When making an offer for the restaurant, the new owner stipulates that the secret recipe for the pasta sauce comes with the deal, so that the newly revamped restaurant can still attract the old regulars who loved it. 

Dealing mostly with companies with earnings of more than $2 million per year, doesn’t deal with a lot of recipe requests in mergers and acquisitions. 

But Bryan Redding, practice leader for RKL’s transaction advisory service group, said every business has its own “secret sauce” of what has made it successful and popular with clients, and any business looking to acquire another firm should make sure that what they’re buying contains all of the ingredients that made the business their buying a success. 

Whether it’s a private equity group or a competing company making a strategic acquisition, Redding said companies need to make sure they do their due diligence ensuring that they are buying all of the components that made the business worth acquiring. 

It’s not just the bricks and mortar building or the goods that are being sold that make for a profitable business, it’s the intellectual property, processes and even a company’s culture that helps it succeed. 

Any merger or acquisition should make sure that those things remain when they take the reins. 

“They have a special way of doing things either with their products or their customers that should come with the business,” Redding said. 

A big part of that is the staff.

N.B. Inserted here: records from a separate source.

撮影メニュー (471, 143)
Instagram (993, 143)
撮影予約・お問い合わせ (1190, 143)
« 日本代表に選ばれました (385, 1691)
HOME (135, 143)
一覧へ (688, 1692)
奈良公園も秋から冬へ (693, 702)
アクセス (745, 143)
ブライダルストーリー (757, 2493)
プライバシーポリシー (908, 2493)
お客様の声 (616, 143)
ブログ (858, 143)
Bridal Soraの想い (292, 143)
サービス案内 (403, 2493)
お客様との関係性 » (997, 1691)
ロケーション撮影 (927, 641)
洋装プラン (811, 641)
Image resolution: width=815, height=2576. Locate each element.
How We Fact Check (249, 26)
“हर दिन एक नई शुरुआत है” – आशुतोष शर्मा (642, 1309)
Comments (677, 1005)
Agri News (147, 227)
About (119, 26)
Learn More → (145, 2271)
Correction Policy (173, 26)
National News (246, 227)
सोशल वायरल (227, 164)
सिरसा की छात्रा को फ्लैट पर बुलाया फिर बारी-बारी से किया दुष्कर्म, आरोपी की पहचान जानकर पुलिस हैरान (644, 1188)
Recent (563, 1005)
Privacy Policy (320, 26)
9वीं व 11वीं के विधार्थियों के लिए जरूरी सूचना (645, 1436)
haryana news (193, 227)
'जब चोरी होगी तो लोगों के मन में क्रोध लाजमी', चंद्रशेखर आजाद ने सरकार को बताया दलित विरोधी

Many agreements stipulate that key member of staff –usually leadership – will transition to the new team, bringing their knowledge and experience with them. 

But what about the rest of the team? 

“What’s going to happen to my staff,” he said is a question he gets often. In family business situations an owner often becomes very close with employees and wants to make sure they are being taken care of. 

Redding said while there is often a “handshake agreement” that general staff will be kept on, it’s not usually formalized in an acquisition agreement. 

Often, he said the acquiring business will want to keep staff on because they are already trained and have built relationships with clients over the years. There’s a great value in that.